YOUR GOAL: Each line of the data below that includes the string "computer" must be copied.

TASK INPUTS:
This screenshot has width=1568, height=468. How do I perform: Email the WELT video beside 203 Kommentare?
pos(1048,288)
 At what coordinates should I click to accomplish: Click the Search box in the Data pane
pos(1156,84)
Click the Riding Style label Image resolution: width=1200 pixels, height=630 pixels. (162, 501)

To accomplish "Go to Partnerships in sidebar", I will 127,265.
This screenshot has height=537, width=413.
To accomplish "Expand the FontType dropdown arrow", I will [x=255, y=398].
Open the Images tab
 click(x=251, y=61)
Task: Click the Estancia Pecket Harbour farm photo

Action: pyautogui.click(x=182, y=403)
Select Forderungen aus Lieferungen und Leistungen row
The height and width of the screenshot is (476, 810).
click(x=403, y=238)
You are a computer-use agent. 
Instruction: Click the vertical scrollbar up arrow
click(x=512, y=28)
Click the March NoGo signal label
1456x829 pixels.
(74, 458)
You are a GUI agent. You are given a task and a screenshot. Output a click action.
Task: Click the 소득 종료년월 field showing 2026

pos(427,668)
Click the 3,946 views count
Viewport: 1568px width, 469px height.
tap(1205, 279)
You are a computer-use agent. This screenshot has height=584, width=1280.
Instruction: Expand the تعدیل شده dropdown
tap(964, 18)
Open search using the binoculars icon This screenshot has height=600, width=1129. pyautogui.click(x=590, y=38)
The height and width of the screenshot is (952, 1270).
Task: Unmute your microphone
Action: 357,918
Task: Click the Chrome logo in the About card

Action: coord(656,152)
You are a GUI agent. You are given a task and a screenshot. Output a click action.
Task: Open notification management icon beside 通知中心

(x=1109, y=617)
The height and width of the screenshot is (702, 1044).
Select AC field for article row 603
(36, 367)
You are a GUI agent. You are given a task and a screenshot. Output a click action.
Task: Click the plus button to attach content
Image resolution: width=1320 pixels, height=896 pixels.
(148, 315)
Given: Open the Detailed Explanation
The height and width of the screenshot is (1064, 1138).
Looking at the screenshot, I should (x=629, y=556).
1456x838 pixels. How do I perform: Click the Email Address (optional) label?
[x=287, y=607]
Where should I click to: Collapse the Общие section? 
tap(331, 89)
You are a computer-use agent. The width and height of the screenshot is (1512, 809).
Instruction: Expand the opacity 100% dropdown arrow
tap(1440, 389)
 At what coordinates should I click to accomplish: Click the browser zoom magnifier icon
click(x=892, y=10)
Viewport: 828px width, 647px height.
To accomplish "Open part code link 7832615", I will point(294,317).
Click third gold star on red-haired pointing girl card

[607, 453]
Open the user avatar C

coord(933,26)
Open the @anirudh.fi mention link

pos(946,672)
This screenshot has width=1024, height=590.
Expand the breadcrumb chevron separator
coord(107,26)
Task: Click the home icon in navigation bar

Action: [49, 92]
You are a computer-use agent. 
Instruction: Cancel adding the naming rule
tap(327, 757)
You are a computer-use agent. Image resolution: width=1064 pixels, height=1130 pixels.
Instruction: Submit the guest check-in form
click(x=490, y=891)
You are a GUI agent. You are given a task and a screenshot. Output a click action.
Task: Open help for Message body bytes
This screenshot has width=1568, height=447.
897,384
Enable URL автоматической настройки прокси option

YOUR SOLUTION:
You are a computer-use agent. 
You are a computer-use agent. This screenshot has height=584, width=1280.
You are a computer-use agent. The width and height of the screenshot is (1512, 809).
You are a computer-use agent. 
You are a computer-use agent. Image resolution: width=1064 pixels, height=1130 pixels.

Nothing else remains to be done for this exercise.